To further suppress backgrounds, a \(\chi _\text {tot} ^2\) variable is defined as \(\chi _\text {tot} ^2 = \chi _{\text{ b } \text{ b }} ^2 + \chi _{\text {H} } ^2.\) It examines the compatibility of \(m_{\upmu \upmu }\) and \(m_{\text{ b } \text{ b }}\) with \(m_{\text {a}_{1}}\), and of \(m_{\upmu \upmu \text{ b } \text{ b }}\) with the Higgs boson mass in signal events. The components of \(\chi _\text {tot} ^2\) are defined as

$$\begin{aligned} \chi _{\text{ b } \text{ b }} = \frac{(m_{\text{ b } \text{ b }}- m_{\upmu \upmu })}{\sigma _{\text{ b } \text{ b }}} \quad \text {and} \quad \chi _{\text {H} } = \frac{(m_{\upmu \upmu \text{ b } \text{ b }}- 125\,\text {Ge}\hspace{-.08em}\text {V})}{\sigma _{\text {H} }}. \end{aligned}$$
(1)

The variables \(\sigma _{\text{ b } \text{ b }} \) and \(\sigma _{\text {H} } \) are the mass resolutions of the di-b-jet system and the Higgs boson candidate, respectively, which are derived from Gaussian fits to simulated distributions of \(m_{\text{ b } \text{ b }}\) and the mass of the Higgs boson candidate. While \(\sigma _{\text {H} } \) is found to be constant, \(\sigma _{\text{ b } \text{ b }} \) increases linearly with \(m_{\text {a}_{1}}\) and is modeled as a function of \(m_{\upmu \upmu }\) \((\sigma _{\text{ b } \text{ b }} = am_{\upmu \upmu } + b),\) assuming \(m_{\upmu \upmu } =m_{\text {a}_{1}}.\) The \(\chi _\text {tot} ^2\) variable is evaluated on an event-by-event basis. It was shown in Ref. [25] that applying a threshold on \(\chi _\text {tot} ^2\) leads to a large suppression of backgrounds while keeping the majority of signal events. Such a requirement translates to a circle centered at zero in the 2D-plane of \(\chi _{\text{ b } \text{ b }}\) and \(\chi _{\text {H} }\), as shown in Fig. 3. However, the \(\chi _{\text{ b } \text{ b }}\) and \(\chi _{\text {H} }\) components are clearly correlated as can be seen in Fig. 3 (lower). This leads to a loss of signal efficiency when imposing the circular requirement. In addition, both \(\chi _{\text{ b } \text{ b }}\) and \(\chi _{\text {H} }\) distributions are slightly biased away from zero, adding more inefficiencies. Therefore, in the current analysis the definitions of the variables were adjusted to be unbiased and uncorrelated.

Fig. 3
figure 3

The distribution of \(\chi _{\text{ b } \text{ b }}\) versus \(\chi _{\text {H} }\) as defined in Eq. (1) for (upper) simulated background processes and (lower) the signal process with \(m_{\text {a}_{1}} = 40\,\text {Ge}\hspace{-.08em}\text {V}.\) The contours indicate lines of constant \(\chi _\text {tot} ^2.\) The gray scale represents the expected yields in data. To evaluate the yield of the signal, SM Higgs boson cross sections are multiplied by the \({\mathcal {B}}(\text {a}_{1} \text {a}_{1} \rightarrow \upmu \upmu \text{ b } \text{ b } )\) value that is calculated in the Type III model with \(\tan \beta =2\)
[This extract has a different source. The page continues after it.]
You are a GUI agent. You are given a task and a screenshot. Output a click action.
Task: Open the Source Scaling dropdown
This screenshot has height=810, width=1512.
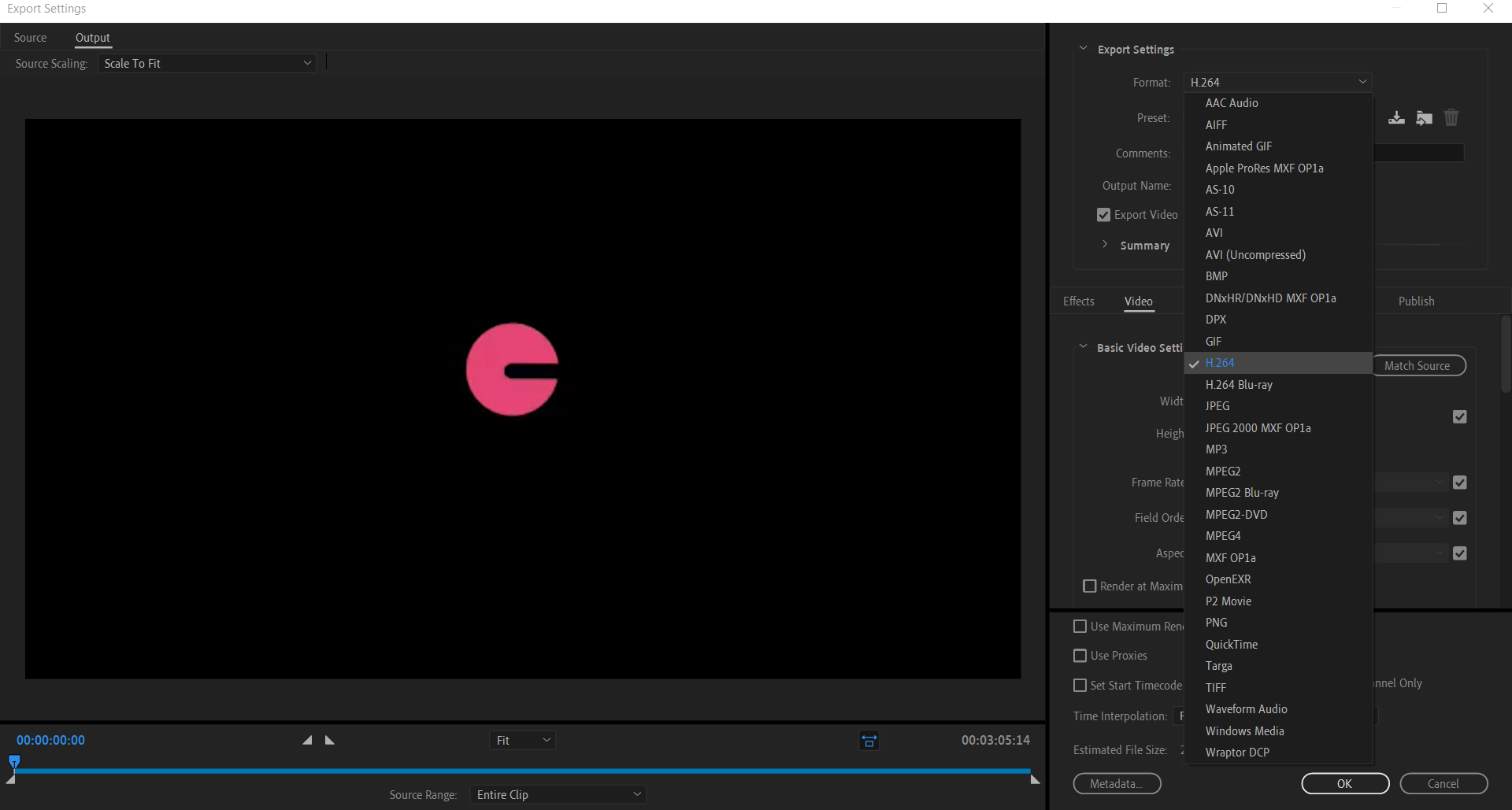pyautogui.click(x=207, y=64)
The correlation between the \(\chi _\text {tot}\) components, as well as their bias, depends on \(m_{\text {a}_{1}}\). The bias is modeled as a function of \(m_{\upmu \upmu }\) and is corrected event by event. After applying this correction, a principal component analysis [75] is performed on the bias-corrected variables. The bias-corrected variables are therefore transformed using the eigenvalues, \(\lambda _1\) and \(\lambda _2,\) and eigenvectors \(\begin{pmatrix} a\\ b \end{pmatrix},\) of the correlation matrix:

$$\begin{aligned}{} & {} \begin{pmatrix} \chi _{\text {H} } \\ \chi _{\text{ b } \text{ b }} \end{pmatrix}_{\textrm{d}} = \begin{pmatrix} \frac{a}{\sqrt{\lambda _1}}&{}\frac{b}{\sqrt{\lambda _1}}\\ \frac{-b}{\sqrt{\lambda _2}}&{}\frac{a}{\sqrt{\lambda _2}} \end{pmatrix} \begin{pmatrix} \chi _{\text {H} } \\ \chi _{\text{ b } \text{ b }} \end{pmatrix}_{\textrm{c}},\nonumber \\{} & {} \chi _{\textrm{d}} ^2 \equiv \chi _{\text {H} ,{\textrm{d}}} ^2 + \chi _{\text{ b } \text{ b },{\textrm{d}}} ^2 \end{aligned}$$
(2)

with subscripts \({\textrm{d}}\) and \({\textrm{c}},\) respectively, standing for decorrelated and bias-corrected components of \(\chi _\text {tot}\). The transformation matrix in Eq. (2) has three independent parameters, \(a/\sqrt{\lambda _1},\) \(a/\sqrt{\lambda _2},\) and b/a,  that are modeled as functions of \(m_{\text {a}_{1}}\). Figure 4 compares the performance of the selection based on \(\chi _{\textrm{d}} ^2\) and \(\chi _\text {tot} ^2\) variables in terms of the signal \((m_{\text {a}_{1}} =40\,\text {Ge}\hspace{-.08em}\text {V})\) efficiency and background rejection probability. Based on the optimization studies, events with \(\chi _{\textrm{d}} ^2<1.5\) are selected.

Fig. 4
figure 4

Signal \((m_{\text {a}_{1}} =40\,\text {Ge}\hspace{-.08em}\text {V})\) versus background efficiency for different thresholds on \(\chi _\text {tot} ^2\) (gray) and \(\chi _{\textrm{d}} ^2\) (red) variables. The black star indicates signal efficiency versus that of background for the optimized \(\chi _{\textrm{d}} ^2\) requirement

Table 2 summarizes the number of observed events in data together with the expected yields for the main backgrounds and the signal for different \(m_{\text {a}_{1}}\) hypotheses.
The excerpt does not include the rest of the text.